The effect of individual actions on the collective outcome has always fascinated philosophers of many disciplines. In the last decade, to answer these and many more questions, philosophers have extensively used agent-based models. Agent-based models are computational programs that allow to explore the behaviour of a group of agents, starting from the rules guiding the actions of the individuals. As such, it is the ideal tool to explore the collective outcome of individual practices.
This course is meant to teach participants how to build an agent-based model from scratch. No pre-existing knowledge about programming is required: philosophy students with no computational background, you are welcome! At the same time, the course is also ideal for people already experienced with programming who want to learn about how to use agent-based models.
We recommend taking this course in combination with the course “Agent-based simulations in philosophy: theoretical part”, although you can also take each of them separately (that would make sense if you followed the theoretical part last year). Each course can provide up to six credits.
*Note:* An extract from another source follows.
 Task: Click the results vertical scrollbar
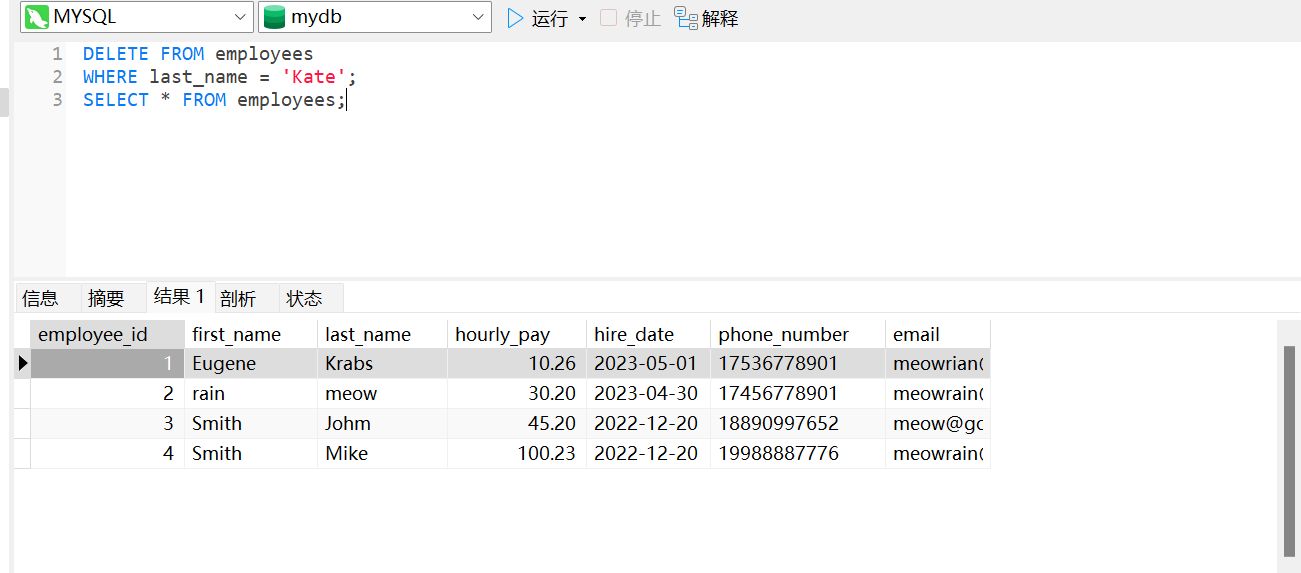pos(1289,450)

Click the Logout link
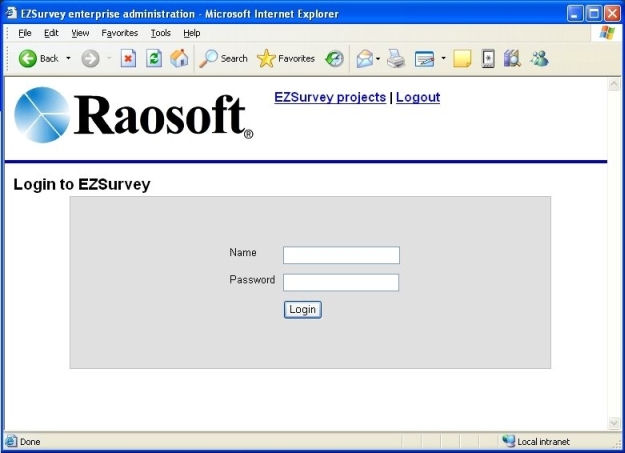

The course is composed of four parts.
1. In October, I will teach you some fundamental basics required for programming. You will learn what program to use, how to install it, and which procedures are useful when building an agent-based model.
2. In November, we will go through some of the most famous examples of agent-based models in philosophy. I will teach you how to program them, and how to collect data from them.
3. Finally, December and January are dedicated to you building your own model. We will discuss together how to formulate nice ideas on which model to build, and I will help you step-by-step in building your own model.
4. The final three lectures will be dedicated to you presenting your work.